The goddess of love puts on her best appearance this week as Venus takes center stage early Monday evening and lives up to the name of evening star.
Venus visits Twins. As darkness falls on Monday, June 1, skywatchers can catch Venus, named for the goddess of love, snuggle up with constellation Gemini, the twins, named for its two bright stars Pollux and Castor.
Brilliant Venus will appear to line up to the left of the two stars, making for a pretty sight visible with the naked eye. The 33-light-year distant Pollux will be only about 5 degrees from the planet—equal to about the width of your 3 middle fingers held at arm’s length.
Lord of the Ring. Also on Monday night, you can turn to face the opposite direction, looking east, and catch sight of the nearly full moon appearing close to Saturn.
The ringed gas giant is just past opposition, or opposite the sun in the sky, when it's at its biggest and brightest, so expect telescope views to be particularly amazing.
While the moon is only 1.3 light-seconds away, light from Saturn takes nearly 75 minutes to travel to Earth.
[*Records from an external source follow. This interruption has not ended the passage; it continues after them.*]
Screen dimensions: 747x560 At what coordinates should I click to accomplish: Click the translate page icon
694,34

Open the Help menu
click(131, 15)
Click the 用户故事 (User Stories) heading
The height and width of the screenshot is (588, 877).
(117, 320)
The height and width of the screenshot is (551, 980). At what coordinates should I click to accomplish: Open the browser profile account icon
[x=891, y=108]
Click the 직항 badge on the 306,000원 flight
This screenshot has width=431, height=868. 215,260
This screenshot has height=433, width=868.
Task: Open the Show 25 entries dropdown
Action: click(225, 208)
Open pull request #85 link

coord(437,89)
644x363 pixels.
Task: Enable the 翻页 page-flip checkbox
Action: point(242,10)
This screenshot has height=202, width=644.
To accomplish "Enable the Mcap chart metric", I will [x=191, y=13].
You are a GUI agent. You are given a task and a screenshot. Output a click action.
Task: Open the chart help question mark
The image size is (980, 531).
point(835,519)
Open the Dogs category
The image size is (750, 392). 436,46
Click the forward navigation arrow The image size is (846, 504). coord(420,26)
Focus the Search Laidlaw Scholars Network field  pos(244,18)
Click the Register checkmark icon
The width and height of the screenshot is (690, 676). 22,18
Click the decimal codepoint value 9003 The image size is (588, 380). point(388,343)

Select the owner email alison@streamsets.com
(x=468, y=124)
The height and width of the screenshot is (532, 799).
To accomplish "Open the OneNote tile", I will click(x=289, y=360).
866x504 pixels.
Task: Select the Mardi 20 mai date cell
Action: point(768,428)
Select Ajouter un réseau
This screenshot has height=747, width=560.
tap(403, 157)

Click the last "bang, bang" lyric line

Keep tabs on the cosmic duo throughout from dusk into the night and you’ll notice that the moon will start out only 2 degrees from Saturn and then will slowly pull away until the two are more than 5 degrees apart in the early morning hours.
Scorpion Triad. At nightfall on Tuesday, June 2, the full moon will appear to form an eye-catching triangular pattern with bright orange star Antares in Scorpius constellation and yellow-tinged Saturn to its upper right.
Jovian Shadows. Late night on Wednesday, June 3, backyard telescopes trained on Jupiter can watch two large moons of Jupiter cast shadows as tiny black dots on their host planet.
Best viewed from eastern North America, Ganymede and Io’s dark silhouettes appear to glide across the upper cloud deck of the gas giant from 9:58 p.m. to 11:13 p.m. PDT.
Venus Prime Time. Look for the beacon of Venus about a half-hour after sunset on Saturday, June 6, above the southwest horizon.
The second-to-innermost planet, affectionately called the ‘evening star,’ will today appear at its farthest point from the sun, also called its greatest elongation. Sitting some 45 degrees east of the sun, Venus will shine at -4.4 magnitude, making it about 10 times brighter than Jupiter, the largest planet in the solar system, visible to its upper left.
After Saturday, Venus will sink closer to the horizon and the sun each day. By August 10th it will disappear in the glare of the sun and will reappear in the morning sky.
While Venus appears impressive to the naked eye all summer long, through even small telescopes, high magnification reveals the planet to be half-lit, much like a miniature quarter moon—a sight worth enjoying.
Correction: An earlier version of this story incorrectly stated that the moon is 1.3 light-minutes from Earth. The correct distance is 1.3 light-seconds.